■ **Problem requirements**: Extract the records below word for word and ignore the images.

** Opening Data records block **

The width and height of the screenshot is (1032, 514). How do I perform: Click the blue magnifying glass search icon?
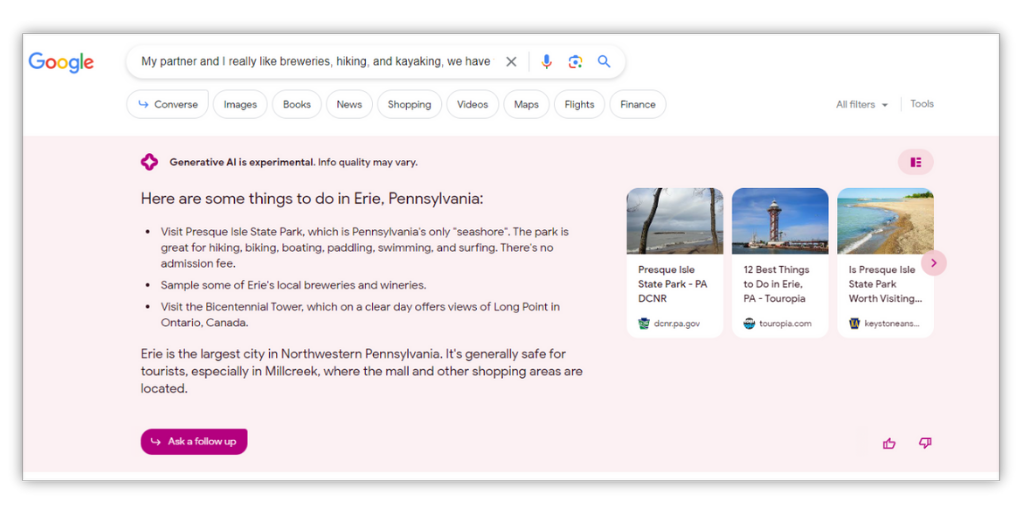[x=604, y=62]
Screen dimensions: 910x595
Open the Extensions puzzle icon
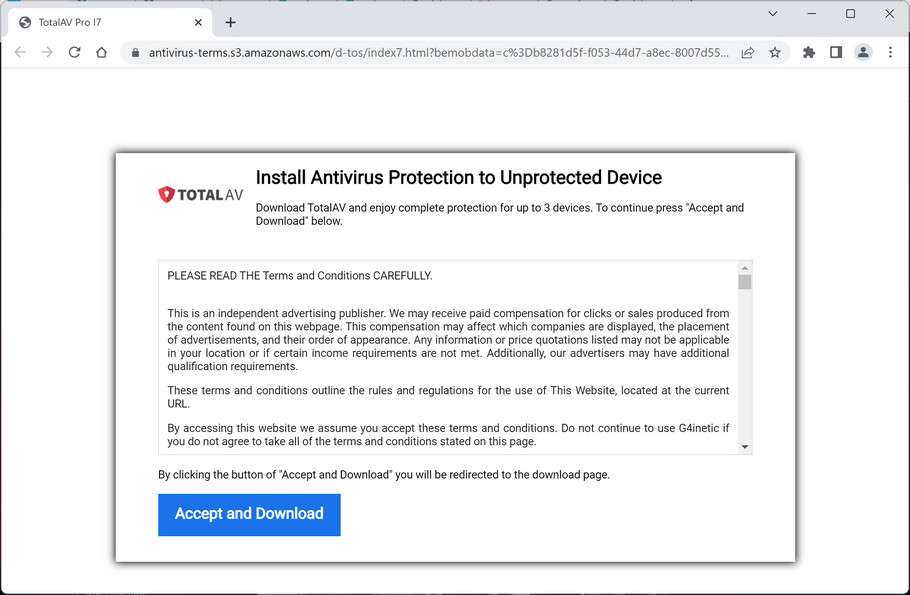809,52
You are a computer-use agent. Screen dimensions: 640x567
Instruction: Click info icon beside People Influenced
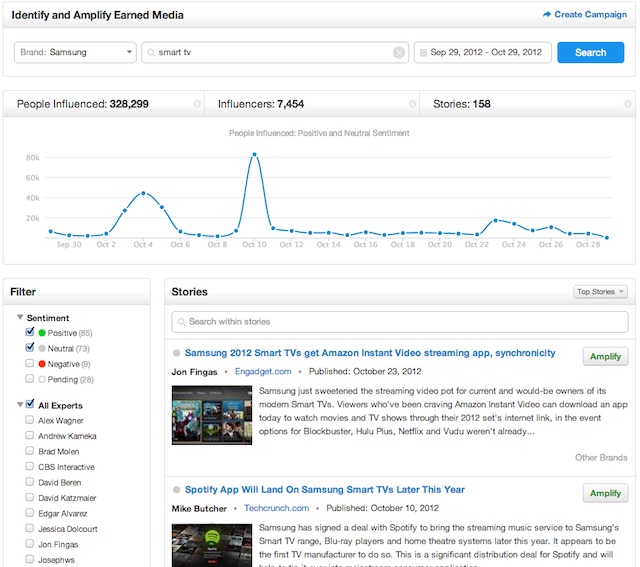coord(196,104)
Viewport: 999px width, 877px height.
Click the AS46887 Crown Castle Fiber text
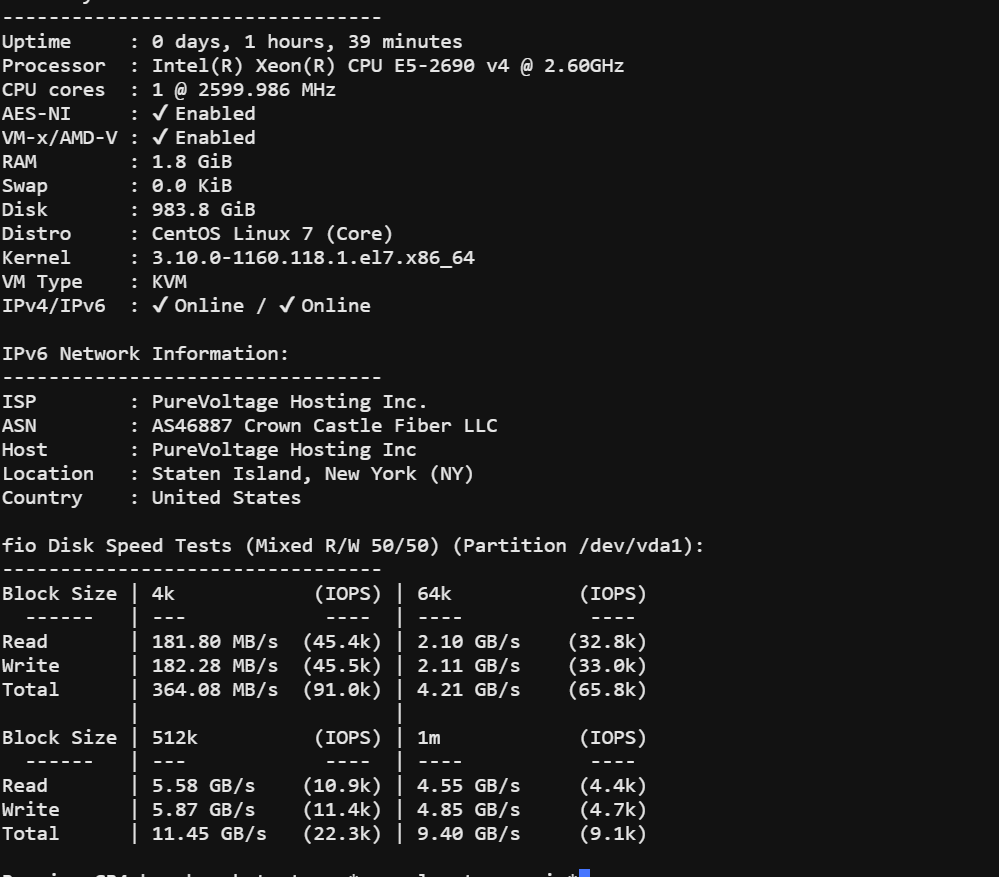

** Closing Data records block **

■ **Result below**:
The width and height of the screenshot is (1032, 514). How do I perform: Click the blue magnifying glass search icon?
[x=604, y=62]
Screen dimensions: 910x595
Open the Extensions puzzle icon
809,52
You are a computer-use agent. Screen dimensions: 640x567
Instruction: Click info icon beside People Influenced
coord(196,104)
Viewport: 999px width, 877px height.
Click the AS46887 Crown Castle Fiber text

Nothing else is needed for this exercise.